DOCUMENT SECTION -
____________
There was an average of 182 officers, with 130 attacks of illness and 3 deaths; 12 were invalided to England. The prevailing diseases were febricula (32), enteric fever (4) (1 death), simple continued fever (4), remittent fever (4), measles (2), diphtheria (1) (1 death), rheumatism (11), diarrhoea (11), dyspepsia (7), accidents (12). One death was from apoplexy.

Health of the Garrison

Fever accounted for 1,018 admissions into hospital (220.4/1000 mean strength). Admissions were for:

  • 53 for nervous system diseases with 3 deaths
  • 40 for circulatory diseases with 5 deaths
  • 222 for respiratory conditions with 1 death
  • 732 for digestive diseases with 3 deaths
  • 435 for urinary problems
  • 370 for cutaneous diseases
  • 163 for rheumatism
  • 172 for syphilis
  • 38 for phthisis with 8 deaths
  • 431 for accidents with 6 deaths

Admissions from nervous diseases were for neuralgia (10), mania (10), dementia (10), sciatica (5), epilepsy (4) and epileptic vertigo (3). Two deaths were from apoplexy and one from embolism of the cerebral arteries. There were 63 admissions for taenia solium with gastrointestinal deaths from jaundice, liver abscess and enteritis. Urinary problems were secondary to gonorrhoea (358 admissions) with 42 urethral strictures. The accidental deaths were from drowning, fractures, cut throat and two from gunshot wounds.

There were 60 admissions for paroxysmal fevers (12.3/1000) with 2 deaths (0.41/1000). The increase in paroxysmal fevers was attributed by the PMO to the arrival during October of the half battalion 1st/20th Regiment from Cyprus; nearly all the cases having occurred in that corps. There were 17 cases of eruptive fevers (3.5/1000) with 1 death (0.20/1000) from small-pox. There were 2 cases of small-pox and 15 of measles.

Continued fevers accounted for 900 admissions (184.2/1000 strength) with 18 deaths (3.69/1000 strength). There were 53 enteric fever (17 deaths), 20 simple continued fever (1 death) and 27 febricula. 42 out of the 53 cases of enteric fever occurred between July and December.

Soldiers' Families

There was an average of 370 wives in the garrison with 295 attacks of illness in women and 3 deaths. The prevailing diseases were febricula (32), enteric fever (3) (1 death), simple continued fever (6), measles (3), rheumatism (18), phthisis pulmonalis (4) (1 death), bronchitis (15), diarrhoea (27), dyspepsia (15), tonsillitis (11), taenia solium (7), child birth (10), general debility (43). There was one death from meningitis.

There were 582 children with 531 admissions and 35 child deaths. Admissions were for measles (103) (3 deaths), diarrhoea (94) (7 deaths), dysentery (8), bronchitis (52) (3 deaths), febricula (39), general debility (37) (5 deaths), scarlet fever (8), whooping cough (11), teething (16) (2 deaths), convulsions (9) (4 deaths), and diphtheria (2) (17 deaths). There were 2 deaths from anaemia, 2 from meningitis, and a death each from phthisis pulmonalis, tabes mesenterica, croup, pneumonia, dysentery and abscess.
____________
EXTRACTED MATERIAL -
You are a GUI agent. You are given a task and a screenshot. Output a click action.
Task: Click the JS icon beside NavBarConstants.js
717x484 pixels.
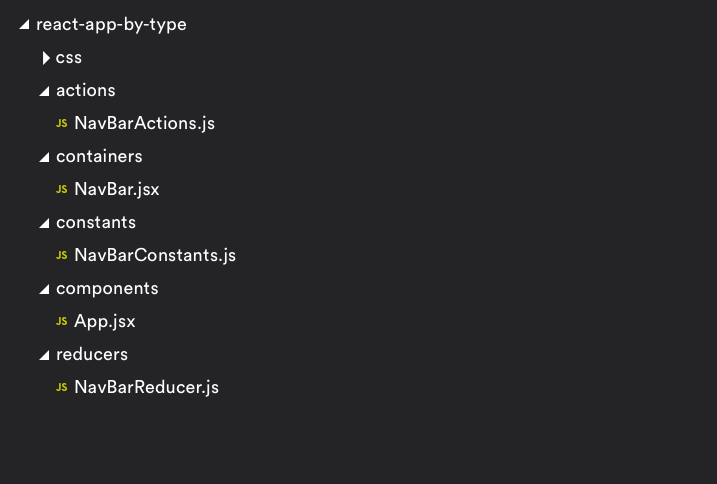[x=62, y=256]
____________
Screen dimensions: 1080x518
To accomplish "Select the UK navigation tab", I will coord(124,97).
____________
WHAT IS BEING ASKED - Decide whether each statement agrees with the medical report above, answering yes or no and quoting the words that settle it: (a) gonorrhoea caused 358 admissions for urinary problems; (b) the PMO linked the rise in paroxysmal fevers to troops arriving from Malta; (c) most of the enteric fever cases occurred between January and June.

YOUR RESPONSE -
(a) Yes: "Urinary problems were secondary to gonorrhoea (358 admissions) with 42 urethral strictures."
(b) No: "The increase in paroxysmal fevers was attributed by the PMO to the arrival during October of the half battalion 1st/20th Regiment from Cyprus"
(c) No: "42 out of the 53 cases of enteric fever occurred between July and December."